--- Start ---
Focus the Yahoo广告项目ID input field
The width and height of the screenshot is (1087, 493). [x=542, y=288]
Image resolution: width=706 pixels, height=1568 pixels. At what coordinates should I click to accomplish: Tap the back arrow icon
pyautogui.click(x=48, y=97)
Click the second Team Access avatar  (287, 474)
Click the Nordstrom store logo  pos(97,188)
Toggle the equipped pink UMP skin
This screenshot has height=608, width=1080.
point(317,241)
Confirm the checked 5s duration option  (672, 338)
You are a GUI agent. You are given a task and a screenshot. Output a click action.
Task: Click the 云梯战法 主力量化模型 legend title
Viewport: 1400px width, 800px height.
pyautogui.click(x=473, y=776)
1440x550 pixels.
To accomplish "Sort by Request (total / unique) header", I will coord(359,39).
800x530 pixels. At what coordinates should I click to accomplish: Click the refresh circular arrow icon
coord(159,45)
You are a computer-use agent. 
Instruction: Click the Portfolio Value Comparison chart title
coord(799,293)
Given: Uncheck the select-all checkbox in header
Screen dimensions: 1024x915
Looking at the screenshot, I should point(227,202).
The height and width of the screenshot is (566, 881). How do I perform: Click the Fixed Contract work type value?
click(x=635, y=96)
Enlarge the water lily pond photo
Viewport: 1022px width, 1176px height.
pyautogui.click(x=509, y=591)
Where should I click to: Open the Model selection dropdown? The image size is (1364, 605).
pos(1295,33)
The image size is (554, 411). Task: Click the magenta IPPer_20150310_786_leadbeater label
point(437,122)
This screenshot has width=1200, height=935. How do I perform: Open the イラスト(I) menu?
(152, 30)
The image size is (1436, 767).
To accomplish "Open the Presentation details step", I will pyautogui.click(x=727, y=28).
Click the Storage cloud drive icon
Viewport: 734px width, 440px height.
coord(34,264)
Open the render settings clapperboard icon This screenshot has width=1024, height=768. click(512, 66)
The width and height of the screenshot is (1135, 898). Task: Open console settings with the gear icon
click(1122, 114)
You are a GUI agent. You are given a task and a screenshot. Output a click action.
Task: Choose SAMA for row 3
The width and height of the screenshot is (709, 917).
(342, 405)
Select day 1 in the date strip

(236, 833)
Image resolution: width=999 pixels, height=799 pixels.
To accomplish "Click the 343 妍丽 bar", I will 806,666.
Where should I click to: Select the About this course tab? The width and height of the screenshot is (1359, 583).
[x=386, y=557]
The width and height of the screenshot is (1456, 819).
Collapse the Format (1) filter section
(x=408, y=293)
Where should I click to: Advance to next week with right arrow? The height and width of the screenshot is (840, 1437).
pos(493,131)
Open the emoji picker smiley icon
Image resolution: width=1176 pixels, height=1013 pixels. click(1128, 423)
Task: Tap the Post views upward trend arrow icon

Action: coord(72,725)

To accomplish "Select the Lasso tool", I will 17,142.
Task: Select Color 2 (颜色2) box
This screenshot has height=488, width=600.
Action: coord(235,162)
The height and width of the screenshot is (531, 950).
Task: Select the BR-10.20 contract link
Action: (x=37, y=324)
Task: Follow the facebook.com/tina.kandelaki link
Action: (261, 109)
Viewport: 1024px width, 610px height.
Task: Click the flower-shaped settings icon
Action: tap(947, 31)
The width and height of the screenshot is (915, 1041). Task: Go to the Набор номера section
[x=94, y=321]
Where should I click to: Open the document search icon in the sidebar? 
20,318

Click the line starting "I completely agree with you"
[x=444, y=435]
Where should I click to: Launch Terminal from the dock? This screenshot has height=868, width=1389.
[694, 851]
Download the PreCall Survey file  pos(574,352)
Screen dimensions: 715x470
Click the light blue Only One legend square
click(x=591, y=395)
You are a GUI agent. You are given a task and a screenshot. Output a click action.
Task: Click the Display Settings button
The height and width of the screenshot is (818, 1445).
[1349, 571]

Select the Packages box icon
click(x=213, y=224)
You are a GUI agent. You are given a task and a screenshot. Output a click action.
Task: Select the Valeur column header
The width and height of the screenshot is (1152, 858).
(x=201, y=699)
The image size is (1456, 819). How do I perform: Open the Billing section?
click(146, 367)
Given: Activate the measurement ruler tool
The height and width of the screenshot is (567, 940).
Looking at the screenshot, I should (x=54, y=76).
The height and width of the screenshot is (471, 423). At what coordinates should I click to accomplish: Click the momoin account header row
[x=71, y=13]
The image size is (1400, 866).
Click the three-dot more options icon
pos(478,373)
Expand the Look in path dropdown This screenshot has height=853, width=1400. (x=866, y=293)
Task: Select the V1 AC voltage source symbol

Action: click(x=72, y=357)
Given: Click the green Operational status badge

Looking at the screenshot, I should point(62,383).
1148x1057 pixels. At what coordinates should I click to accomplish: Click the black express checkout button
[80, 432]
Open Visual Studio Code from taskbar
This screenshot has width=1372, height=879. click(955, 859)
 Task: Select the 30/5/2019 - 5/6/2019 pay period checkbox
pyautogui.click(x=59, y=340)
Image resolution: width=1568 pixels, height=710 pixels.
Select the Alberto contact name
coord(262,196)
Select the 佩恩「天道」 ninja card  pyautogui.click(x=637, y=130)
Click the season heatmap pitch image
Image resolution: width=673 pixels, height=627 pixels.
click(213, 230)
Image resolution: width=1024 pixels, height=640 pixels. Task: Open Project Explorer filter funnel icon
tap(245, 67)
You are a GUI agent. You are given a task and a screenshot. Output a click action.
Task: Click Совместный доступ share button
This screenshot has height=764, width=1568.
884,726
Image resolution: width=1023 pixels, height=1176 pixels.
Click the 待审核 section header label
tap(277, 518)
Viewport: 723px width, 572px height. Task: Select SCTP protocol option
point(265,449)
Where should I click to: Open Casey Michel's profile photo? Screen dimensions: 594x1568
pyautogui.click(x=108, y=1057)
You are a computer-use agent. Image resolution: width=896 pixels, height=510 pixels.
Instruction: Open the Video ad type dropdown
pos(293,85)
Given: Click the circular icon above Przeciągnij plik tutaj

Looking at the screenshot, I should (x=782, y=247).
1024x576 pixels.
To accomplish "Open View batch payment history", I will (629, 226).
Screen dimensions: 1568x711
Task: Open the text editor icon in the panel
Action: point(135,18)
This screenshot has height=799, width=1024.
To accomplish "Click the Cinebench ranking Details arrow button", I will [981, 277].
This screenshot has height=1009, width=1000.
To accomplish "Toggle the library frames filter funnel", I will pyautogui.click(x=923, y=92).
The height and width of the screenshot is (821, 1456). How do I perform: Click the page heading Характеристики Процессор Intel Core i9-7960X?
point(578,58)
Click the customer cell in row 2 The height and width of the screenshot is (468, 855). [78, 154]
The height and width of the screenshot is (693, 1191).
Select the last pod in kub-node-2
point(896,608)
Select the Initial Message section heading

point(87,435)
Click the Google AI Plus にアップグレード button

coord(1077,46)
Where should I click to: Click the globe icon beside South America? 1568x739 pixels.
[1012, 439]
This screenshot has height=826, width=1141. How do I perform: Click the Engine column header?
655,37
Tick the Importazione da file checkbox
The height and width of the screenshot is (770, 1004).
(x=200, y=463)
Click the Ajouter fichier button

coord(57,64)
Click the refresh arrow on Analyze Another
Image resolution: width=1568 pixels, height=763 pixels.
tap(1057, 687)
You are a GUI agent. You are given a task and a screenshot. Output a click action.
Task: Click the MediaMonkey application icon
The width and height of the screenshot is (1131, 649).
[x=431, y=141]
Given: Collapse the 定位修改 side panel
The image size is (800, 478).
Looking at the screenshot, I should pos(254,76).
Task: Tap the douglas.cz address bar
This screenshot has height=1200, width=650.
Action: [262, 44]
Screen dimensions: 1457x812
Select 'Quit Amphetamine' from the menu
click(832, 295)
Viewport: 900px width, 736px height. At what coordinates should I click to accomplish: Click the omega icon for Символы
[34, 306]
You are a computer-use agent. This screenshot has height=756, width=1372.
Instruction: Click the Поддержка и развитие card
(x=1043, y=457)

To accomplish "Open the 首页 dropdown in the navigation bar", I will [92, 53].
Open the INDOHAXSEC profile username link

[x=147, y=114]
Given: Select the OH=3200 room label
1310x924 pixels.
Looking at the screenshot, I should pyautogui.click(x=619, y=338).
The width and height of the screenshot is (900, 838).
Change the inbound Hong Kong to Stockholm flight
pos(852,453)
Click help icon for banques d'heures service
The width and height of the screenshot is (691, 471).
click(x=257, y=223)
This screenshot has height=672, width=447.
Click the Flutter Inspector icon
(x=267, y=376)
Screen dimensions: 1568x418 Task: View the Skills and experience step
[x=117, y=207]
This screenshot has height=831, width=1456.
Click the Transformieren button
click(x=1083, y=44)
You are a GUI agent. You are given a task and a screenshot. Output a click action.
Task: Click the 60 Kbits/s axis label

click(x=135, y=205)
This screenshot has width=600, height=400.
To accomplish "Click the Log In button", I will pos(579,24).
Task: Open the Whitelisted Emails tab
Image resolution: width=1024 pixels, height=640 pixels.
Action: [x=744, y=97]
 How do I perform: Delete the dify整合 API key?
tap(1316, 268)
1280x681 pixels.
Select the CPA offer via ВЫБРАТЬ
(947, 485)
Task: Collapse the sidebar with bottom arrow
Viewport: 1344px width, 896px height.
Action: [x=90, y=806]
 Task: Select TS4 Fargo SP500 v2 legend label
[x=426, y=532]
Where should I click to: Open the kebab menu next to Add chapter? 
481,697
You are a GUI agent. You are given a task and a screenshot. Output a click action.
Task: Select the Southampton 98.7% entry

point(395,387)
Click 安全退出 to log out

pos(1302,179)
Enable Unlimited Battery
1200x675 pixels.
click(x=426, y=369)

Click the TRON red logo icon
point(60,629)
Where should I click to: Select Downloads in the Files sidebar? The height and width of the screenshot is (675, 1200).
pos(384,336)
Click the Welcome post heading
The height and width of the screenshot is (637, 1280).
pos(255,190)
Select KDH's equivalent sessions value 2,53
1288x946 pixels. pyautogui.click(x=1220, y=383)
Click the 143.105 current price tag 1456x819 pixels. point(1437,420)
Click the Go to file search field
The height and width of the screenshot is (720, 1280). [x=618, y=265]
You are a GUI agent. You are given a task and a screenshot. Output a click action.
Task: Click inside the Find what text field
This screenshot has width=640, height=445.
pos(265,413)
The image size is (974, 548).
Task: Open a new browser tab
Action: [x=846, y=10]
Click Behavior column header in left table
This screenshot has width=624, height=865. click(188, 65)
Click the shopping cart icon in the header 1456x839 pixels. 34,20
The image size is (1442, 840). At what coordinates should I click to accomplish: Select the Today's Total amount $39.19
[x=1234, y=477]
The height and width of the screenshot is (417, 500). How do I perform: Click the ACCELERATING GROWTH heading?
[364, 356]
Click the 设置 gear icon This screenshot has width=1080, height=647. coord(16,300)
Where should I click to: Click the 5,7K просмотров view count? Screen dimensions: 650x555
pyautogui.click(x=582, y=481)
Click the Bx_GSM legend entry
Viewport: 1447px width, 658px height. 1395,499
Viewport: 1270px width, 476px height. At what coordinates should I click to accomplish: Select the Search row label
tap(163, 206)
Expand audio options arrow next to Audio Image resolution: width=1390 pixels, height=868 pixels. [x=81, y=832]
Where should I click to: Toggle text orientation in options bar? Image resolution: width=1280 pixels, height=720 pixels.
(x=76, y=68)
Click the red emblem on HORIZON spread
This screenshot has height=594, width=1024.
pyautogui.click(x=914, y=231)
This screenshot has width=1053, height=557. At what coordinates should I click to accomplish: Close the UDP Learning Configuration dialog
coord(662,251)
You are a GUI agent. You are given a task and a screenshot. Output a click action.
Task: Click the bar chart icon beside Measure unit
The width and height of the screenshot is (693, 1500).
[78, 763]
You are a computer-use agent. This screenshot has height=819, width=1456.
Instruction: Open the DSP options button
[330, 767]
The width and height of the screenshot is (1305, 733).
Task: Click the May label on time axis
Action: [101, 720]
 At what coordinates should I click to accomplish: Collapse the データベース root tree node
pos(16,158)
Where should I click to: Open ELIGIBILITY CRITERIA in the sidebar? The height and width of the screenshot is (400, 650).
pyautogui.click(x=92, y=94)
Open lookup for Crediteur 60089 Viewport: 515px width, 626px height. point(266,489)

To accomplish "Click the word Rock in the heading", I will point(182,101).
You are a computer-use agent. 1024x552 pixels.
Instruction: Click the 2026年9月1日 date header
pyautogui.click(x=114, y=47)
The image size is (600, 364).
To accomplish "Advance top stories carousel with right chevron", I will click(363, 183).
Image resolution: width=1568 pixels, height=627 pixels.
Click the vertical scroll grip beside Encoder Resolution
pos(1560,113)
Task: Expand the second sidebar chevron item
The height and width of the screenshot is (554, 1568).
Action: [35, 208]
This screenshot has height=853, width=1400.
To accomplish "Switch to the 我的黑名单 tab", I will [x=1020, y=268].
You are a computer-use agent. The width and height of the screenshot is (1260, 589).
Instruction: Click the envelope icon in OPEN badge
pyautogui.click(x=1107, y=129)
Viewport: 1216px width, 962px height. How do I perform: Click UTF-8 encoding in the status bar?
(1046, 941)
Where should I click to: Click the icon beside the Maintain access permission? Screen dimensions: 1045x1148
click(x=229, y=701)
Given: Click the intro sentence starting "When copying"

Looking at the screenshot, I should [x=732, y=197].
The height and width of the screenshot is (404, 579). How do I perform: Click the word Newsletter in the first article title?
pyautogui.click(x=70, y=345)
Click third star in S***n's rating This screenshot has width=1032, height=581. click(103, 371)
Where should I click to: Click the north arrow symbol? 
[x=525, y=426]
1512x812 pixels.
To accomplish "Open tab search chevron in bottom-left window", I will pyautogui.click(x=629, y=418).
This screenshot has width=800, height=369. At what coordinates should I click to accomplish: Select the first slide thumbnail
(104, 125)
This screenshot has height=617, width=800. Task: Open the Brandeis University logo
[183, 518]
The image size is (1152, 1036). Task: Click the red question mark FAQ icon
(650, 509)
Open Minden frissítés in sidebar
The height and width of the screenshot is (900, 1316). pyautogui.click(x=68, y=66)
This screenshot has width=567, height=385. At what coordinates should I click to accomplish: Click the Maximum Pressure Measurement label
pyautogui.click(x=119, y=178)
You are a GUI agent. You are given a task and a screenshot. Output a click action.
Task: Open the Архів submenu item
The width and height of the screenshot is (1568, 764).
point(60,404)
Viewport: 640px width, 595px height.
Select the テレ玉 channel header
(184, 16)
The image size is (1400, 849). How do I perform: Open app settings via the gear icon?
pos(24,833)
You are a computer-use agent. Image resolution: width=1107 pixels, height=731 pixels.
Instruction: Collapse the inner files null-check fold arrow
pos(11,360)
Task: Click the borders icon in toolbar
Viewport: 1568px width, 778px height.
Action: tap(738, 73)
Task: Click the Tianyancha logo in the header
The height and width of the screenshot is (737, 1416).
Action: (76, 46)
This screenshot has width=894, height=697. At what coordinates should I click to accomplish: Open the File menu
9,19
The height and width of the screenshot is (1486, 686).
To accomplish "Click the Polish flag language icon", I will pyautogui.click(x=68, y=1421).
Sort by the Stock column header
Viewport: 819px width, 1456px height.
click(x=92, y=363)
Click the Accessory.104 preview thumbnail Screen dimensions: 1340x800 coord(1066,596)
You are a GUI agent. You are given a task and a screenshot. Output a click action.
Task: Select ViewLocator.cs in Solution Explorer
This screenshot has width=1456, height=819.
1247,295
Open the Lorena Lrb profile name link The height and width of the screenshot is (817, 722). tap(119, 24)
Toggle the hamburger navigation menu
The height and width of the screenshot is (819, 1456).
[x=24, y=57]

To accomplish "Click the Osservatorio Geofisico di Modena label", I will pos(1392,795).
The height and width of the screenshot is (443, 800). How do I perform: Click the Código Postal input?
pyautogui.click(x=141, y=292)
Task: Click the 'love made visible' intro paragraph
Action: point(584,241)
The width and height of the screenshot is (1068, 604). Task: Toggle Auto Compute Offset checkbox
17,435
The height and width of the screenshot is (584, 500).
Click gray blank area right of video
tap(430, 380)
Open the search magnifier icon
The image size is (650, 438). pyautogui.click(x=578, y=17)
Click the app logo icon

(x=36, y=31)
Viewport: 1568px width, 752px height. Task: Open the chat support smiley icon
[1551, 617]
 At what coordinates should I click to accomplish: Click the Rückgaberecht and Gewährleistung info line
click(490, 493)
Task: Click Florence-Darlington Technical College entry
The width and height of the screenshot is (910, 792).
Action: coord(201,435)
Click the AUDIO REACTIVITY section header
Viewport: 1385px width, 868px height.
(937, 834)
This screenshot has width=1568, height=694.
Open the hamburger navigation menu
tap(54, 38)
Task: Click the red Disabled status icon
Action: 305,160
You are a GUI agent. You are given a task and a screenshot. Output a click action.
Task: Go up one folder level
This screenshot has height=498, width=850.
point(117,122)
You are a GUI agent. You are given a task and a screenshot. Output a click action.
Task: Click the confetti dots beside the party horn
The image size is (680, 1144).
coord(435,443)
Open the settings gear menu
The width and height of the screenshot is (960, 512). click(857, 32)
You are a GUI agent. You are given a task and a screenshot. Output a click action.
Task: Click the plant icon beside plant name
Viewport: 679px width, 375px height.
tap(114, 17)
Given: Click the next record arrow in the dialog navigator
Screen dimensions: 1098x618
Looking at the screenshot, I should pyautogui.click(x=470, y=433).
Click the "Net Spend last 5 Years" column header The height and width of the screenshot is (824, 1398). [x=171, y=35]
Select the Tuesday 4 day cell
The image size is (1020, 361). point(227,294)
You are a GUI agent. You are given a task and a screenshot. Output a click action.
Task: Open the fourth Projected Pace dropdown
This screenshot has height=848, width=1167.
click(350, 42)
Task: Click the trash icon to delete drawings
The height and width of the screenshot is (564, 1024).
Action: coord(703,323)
--- End ---
Collect every line above that contains the string "step" and copy each one out unchanged.

To accomplish "Open the Presentation details step", I will pyautogui.click(x=727, y=28).
Screen dimensions: 1568x418 Task: View the Skills and experience step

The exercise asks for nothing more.